Dataset records:
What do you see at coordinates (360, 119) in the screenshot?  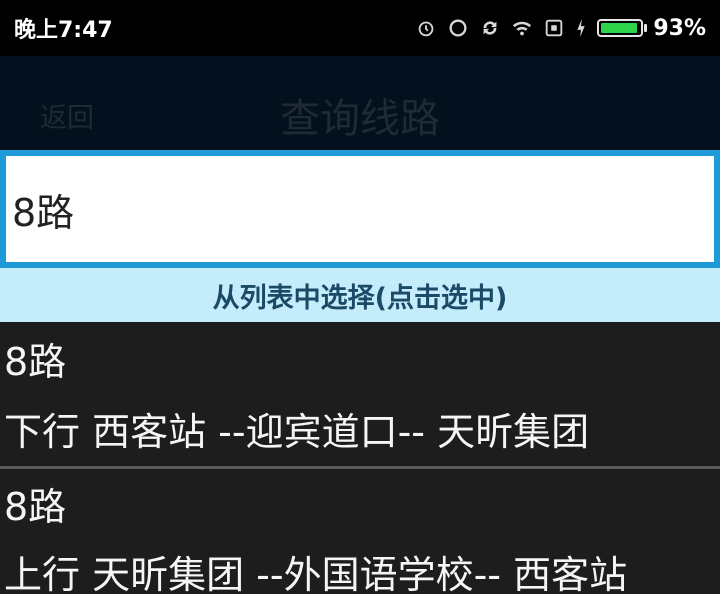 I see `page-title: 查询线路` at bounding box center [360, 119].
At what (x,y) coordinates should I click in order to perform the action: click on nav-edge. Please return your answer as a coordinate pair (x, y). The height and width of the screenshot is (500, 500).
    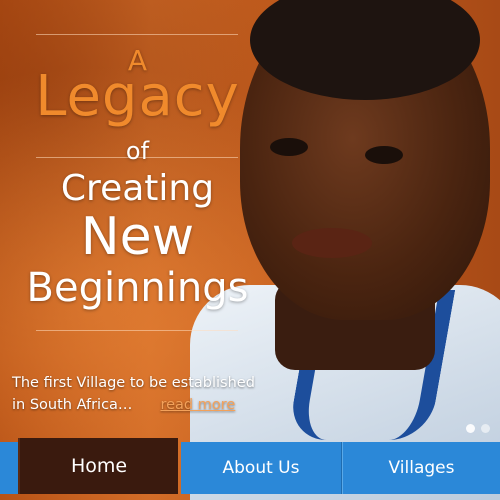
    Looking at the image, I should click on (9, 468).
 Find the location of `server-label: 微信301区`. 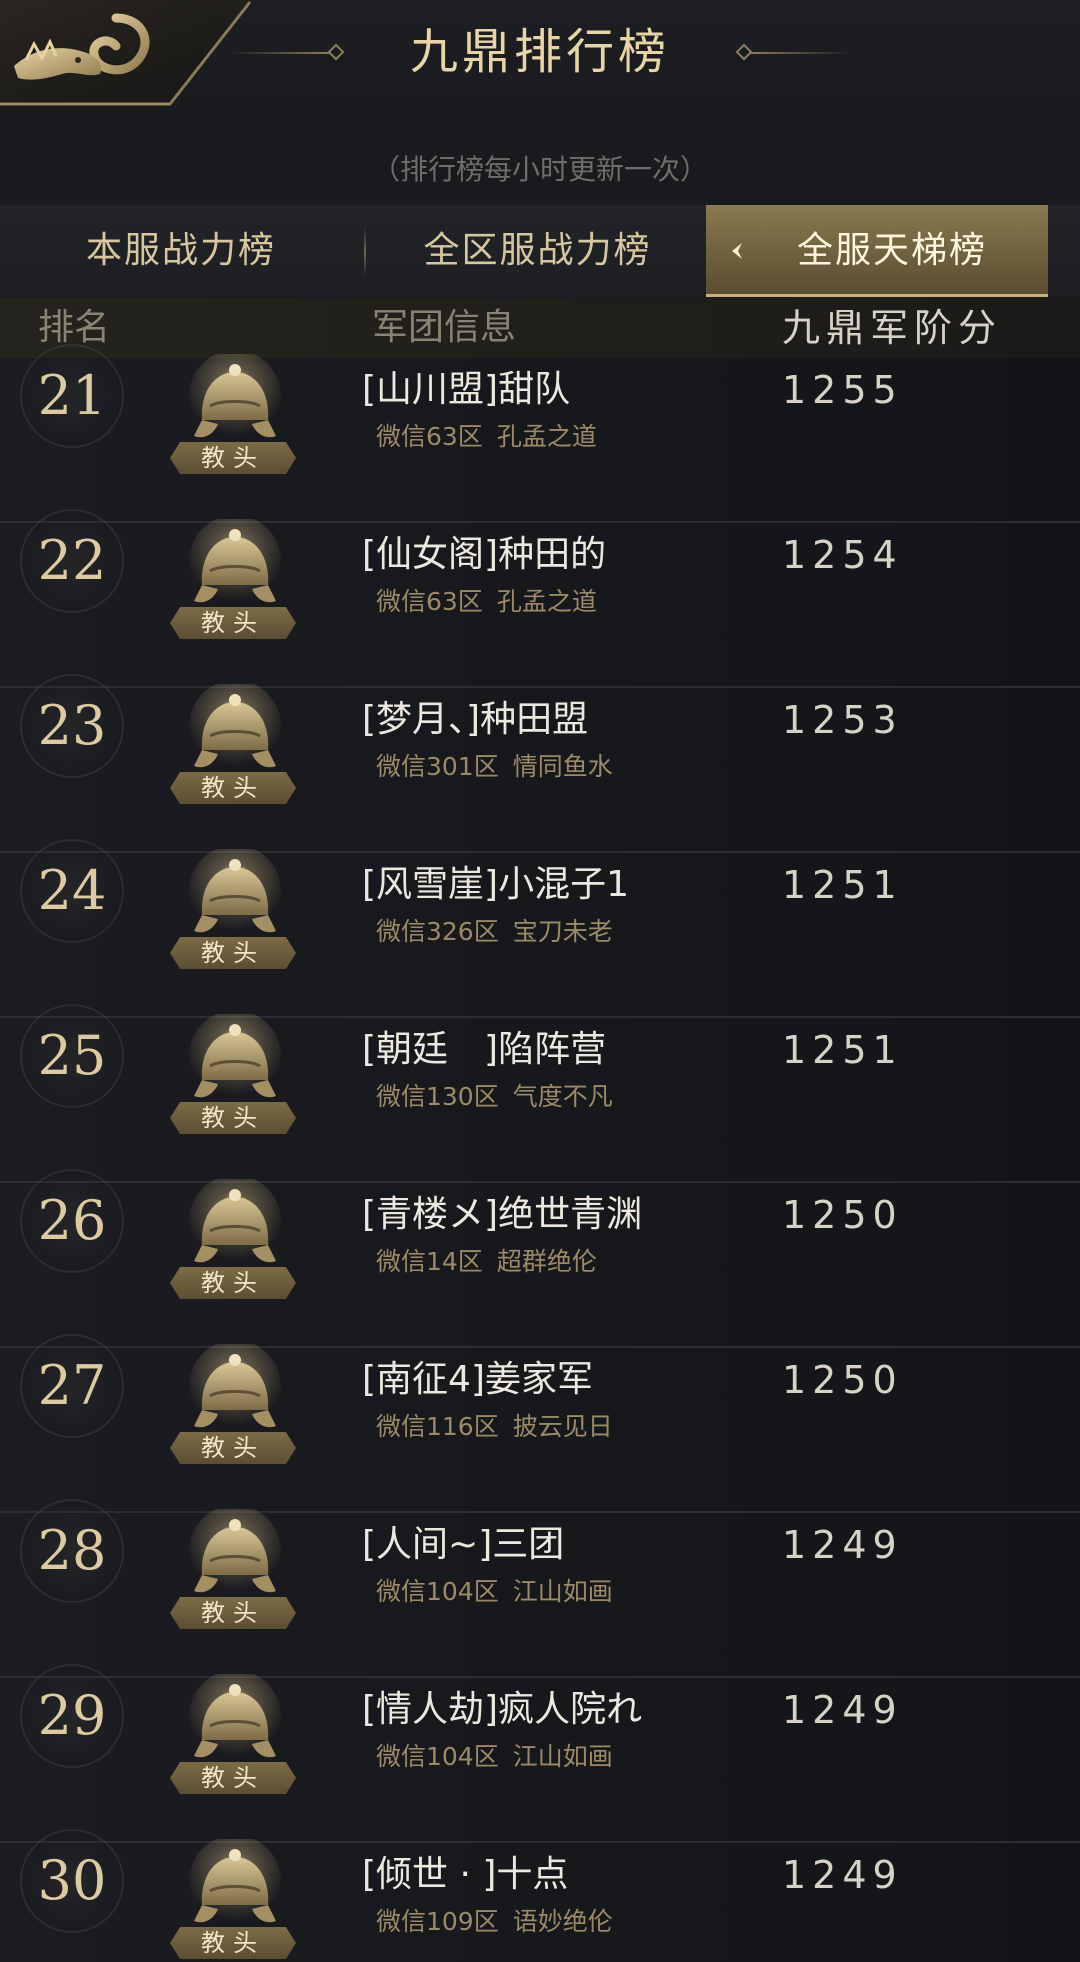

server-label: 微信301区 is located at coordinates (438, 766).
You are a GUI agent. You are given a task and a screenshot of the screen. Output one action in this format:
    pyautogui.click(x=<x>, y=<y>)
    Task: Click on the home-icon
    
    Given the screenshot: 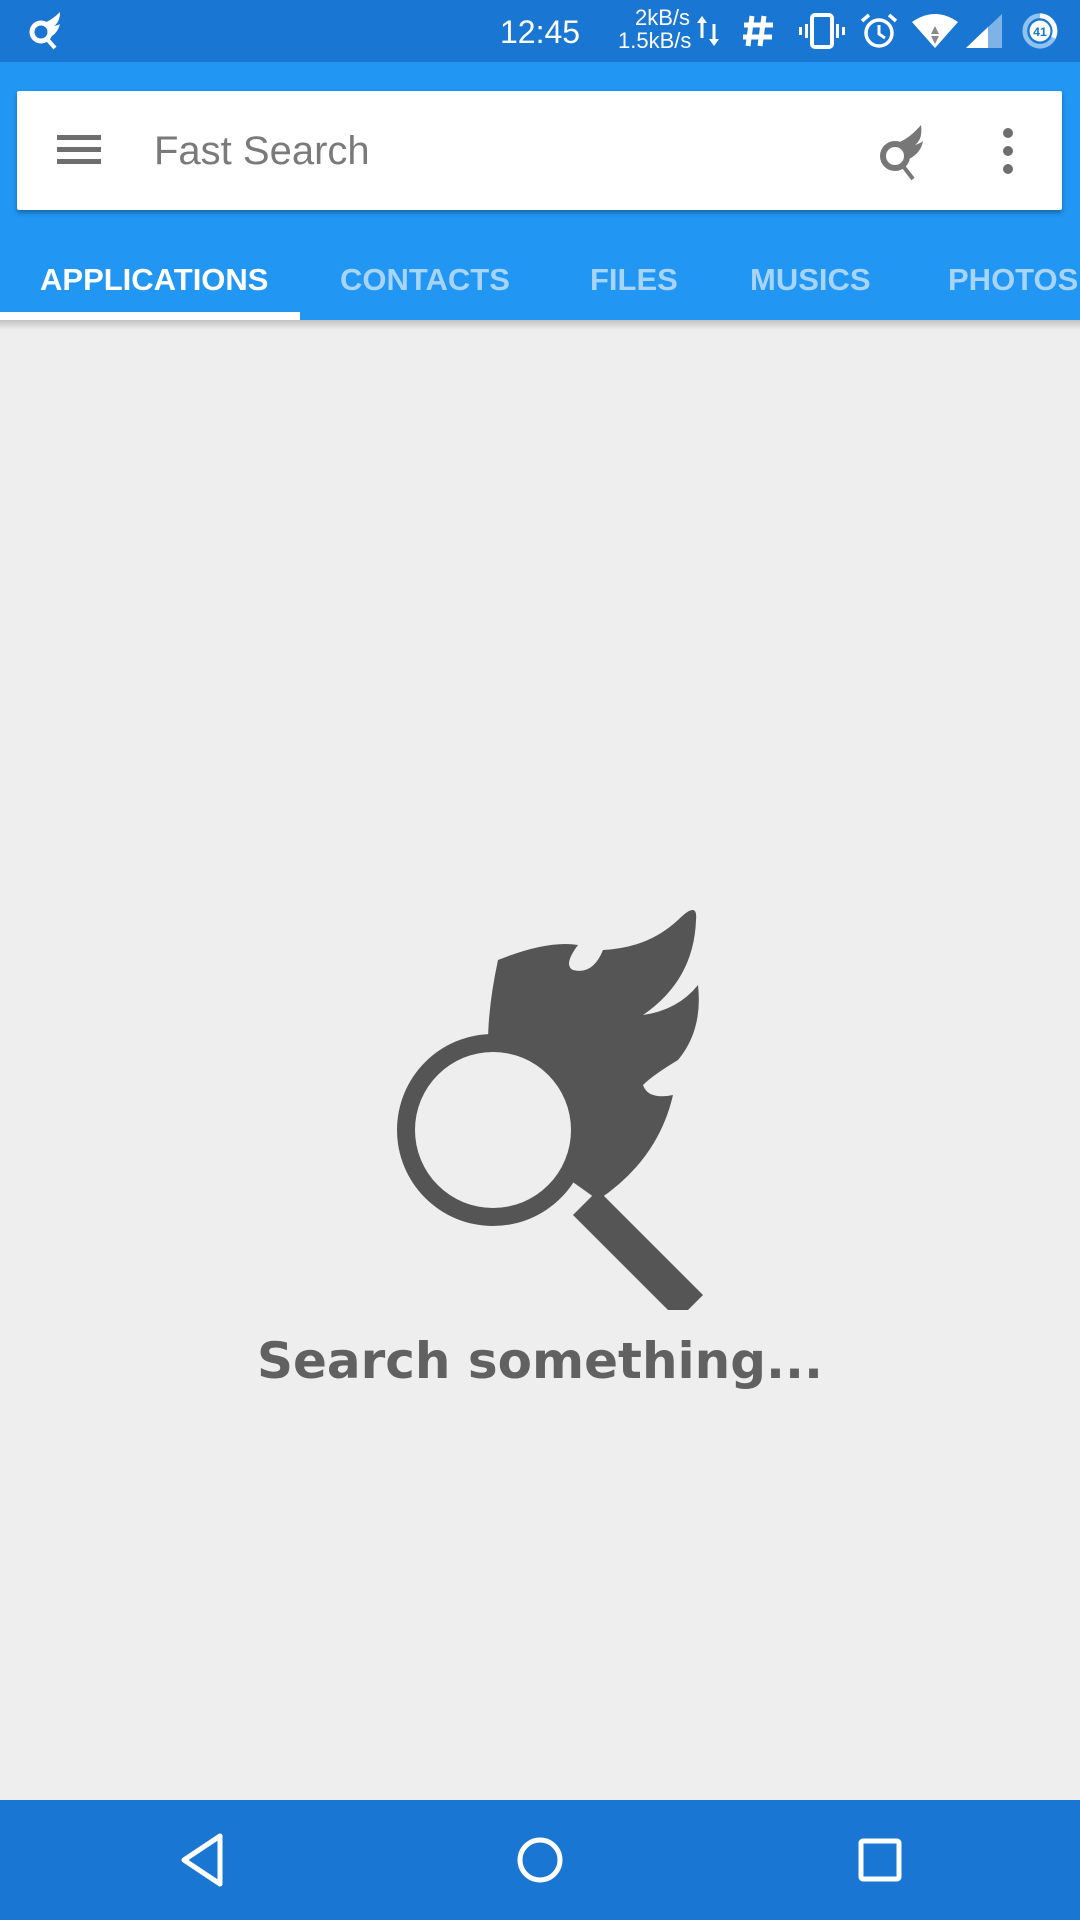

Instructions for the task: Count the lines in the entries above that contain the string "should", treating uppercase and lowercase as different. Give only the number.

Solved problem: 2